> _YOUR ASSIGNMENT_
Would you restate all the data that follows, word for word?

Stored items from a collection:
_ _ _
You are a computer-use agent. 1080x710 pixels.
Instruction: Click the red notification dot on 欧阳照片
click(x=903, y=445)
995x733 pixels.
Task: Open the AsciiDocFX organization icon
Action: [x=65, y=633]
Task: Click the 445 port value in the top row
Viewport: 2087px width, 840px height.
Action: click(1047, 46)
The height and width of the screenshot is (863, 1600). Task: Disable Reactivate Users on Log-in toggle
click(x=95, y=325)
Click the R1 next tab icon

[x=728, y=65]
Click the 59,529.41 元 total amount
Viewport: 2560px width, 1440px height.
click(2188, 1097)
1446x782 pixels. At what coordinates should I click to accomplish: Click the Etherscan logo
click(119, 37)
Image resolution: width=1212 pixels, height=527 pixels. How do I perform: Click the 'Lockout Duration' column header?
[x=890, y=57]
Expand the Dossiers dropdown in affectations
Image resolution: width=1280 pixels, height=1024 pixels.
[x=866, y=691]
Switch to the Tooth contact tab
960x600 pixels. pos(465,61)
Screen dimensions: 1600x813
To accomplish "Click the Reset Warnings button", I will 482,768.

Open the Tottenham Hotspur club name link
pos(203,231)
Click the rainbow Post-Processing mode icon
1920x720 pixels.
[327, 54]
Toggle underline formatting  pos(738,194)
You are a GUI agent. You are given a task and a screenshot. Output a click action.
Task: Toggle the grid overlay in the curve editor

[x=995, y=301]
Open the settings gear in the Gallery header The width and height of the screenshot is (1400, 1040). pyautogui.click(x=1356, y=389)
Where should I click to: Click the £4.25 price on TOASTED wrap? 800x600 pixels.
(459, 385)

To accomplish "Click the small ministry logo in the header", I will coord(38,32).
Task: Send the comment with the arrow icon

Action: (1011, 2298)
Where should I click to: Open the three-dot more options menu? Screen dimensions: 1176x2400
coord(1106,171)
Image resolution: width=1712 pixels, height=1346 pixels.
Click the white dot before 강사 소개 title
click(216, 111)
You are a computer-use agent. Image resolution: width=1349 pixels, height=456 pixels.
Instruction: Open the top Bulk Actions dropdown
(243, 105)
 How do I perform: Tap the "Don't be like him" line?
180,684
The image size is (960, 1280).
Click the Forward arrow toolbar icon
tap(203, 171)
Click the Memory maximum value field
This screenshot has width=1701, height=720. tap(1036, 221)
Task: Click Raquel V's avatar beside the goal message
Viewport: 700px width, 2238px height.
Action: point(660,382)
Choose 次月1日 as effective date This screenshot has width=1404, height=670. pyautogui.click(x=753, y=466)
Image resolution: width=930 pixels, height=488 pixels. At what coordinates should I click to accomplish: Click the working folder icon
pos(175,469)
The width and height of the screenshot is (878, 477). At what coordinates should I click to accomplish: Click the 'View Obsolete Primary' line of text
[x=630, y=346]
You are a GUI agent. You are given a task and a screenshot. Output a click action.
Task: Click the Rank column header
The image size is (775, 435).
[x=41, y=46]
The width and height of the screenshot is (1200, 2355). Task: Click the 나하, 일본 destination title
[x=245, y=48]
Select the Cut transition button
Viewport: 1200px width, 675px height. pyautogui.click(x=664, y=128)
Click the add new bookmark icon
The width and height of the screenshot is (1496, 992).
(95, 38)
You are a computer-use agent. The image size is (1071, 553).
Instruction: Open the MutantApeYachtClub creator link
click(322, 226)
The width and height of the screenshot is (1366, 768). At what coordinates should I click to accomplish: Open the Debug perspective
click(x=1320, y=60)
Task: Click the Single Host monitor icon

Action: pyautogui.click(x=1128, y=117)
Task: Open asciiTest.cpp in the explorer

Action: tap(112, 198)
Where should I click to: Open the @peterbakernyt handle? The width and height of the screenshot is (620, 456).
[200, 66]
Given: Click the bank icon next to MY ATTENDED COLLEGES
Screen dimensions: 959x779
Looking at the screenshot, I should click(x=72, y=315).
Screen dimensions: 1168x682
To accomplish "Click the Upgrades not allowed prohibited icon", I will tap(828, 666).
_ _ _
> _SOLUTION TO THE EXERCISE_
You are a computer-use agent. 1080x710 pixels.
Instruction: Click the red notification dot on 欧阳照片
click(x=903, y=445)
995x733 pixels.
Task: Open the AsciiDocFX organization icon
Action: [x=65, y=633]
Task: Click the 445 port value in the top row
Viewport: 2087px width, 840px height.
Action: click(1047, 46)
The height and width of the screenshot is (863, 1600). Task: Disable Reactivate Users on Log-in toggle
click(x=95, y=325)
Click the R1 next tab icon

[x=728, y=65]
Click the 59,529.41 元 total amount
Viewport: 2560px width, 1440px height.
click(2188, 1097)
1446x782 pixels. At what coordinates should I click to accomplish: Click the Etherscan logo
click(119, 37)
Image resolution: width=1212 pixels, height=527 pixels. How do I perform: Click the 'Lockout Duration' column header?
[x=890, y=57]
Expand the Dossiers dropdown in affectations
Image resolution: width=1280 pixels, height=1024 pixels.
[x=866, y=691]
Switch to the Tooth contact tab
960x600 pixels. pos(465,61)
Screen dimensions: 1600x813
To accomplish "Click the Reset Warnings button", I will 482,768.

Open the Tottenham Hotspur club name link
pos(203,231)
Click the rainbow Post-Processing mode icon
1920x720 pixels.
[327, 54]
Toggle underline formatting  pos(738,194)
You are a GUI agent. You are given a task and a screenshot. Output a click action.
Task: Toggle the grid overlay in the curve editor

[x=995, y=301]
Open the settings gear in the Gallery header The width and height of the screenshot is (1400, 1040). pyautogui.click(x=1356, y=389)
Where should I click to: Click the £4.25 price on TOASTED wrap? 800x600 pixels.
(459, 385)

To accomplish "Click the small ministry logo in the header", I will coord(38,32).
Task: Send the comment with the arrow icon

Action: (1011, 2298)
Where should I click to: Open the three-dot more options menu? Screen dimensions: 1176x2400
coord(1106,171)
Image resolution: width=1712 pixels, height=1346 pixels.
Click the white dot before 강사 소개 title
click(216, 111)
You are a computer-use agent. Image resolution: width=1349 pixels, height=456 pixels.
Instruction: Open the top Bulk Actions dropdown
(243, 105)
 How do I perform: Tap the "Don't be like him" line?
180,684
The image size is (960, 1280).
Click the Forward arrow toolbar icon
tap(203, 171)
Click the Memory maximum value field
This screenshot has width=1701, height=720. tap(1036, 221)
Task: Click Raquel V's avatar beside the goal message
Viewport: 700px width, 2238px height.
Action: point(660,382)
Choose 次月1日 as effective date This screenshot has width=1404, height=670. pyautogui.click(x=753, y=466)
Image resolution: width=930 pixels, height=488 pixels. At what coordinates should I click to accomplish: Click the working folder icon
pos(175,469)
The width and height of the screenshot is (878, 477). At what coordinates should I click to accomplish: Click the 'View Obsolete Primary' line of text
[x=630, y=346]
You are a GUI agent. You are given a task and a screenshot. Output a click action.
Task: Click the Rank column header
The image size is (775, 435).
[x=41, y=46]
The width and height of the screenshot is (1200, 2355). Task: Click the 나하, 일본 destination title
[x=245, y=48]
Select the Cut transition button
Viewport: 1200px width, 675px height. pyautogui.click(x=664, y=128)
Click the add new bookmark icon
The width and height of the screenshot is (1496, 992).
(95, 38)
You are a computer-use agent. The image size is (1071, 553).
Instruction: Open the MutantApeYachtClub creator link
click(322, 226)
The width and height of the screenshot is (1366, 768). At what coordinates should I click to accomplish: Open the Debug perspective
click(x=1320, y=60)
Task: Click the Single Host monitor icon

Action: pyautogui.click(x=1128, y=117)
Task: Open asciiTest.cpp in the explorer

Action: tap(112, 198)
Where should I click to: Open the @peterbakernyt handle? The width and height of the screenshot is (620, 456).
[200, 66]
Given: Click the bank icon next to MY ATTENDED COLLEGES
Screen dimensions: 959x779
Looking at the screenshot, I should click(x=72, y=315).
Screen dimensions: 1168x682
To accomplish "Click the Upgrades not allowed prohibited icon", I will tap(828, 666).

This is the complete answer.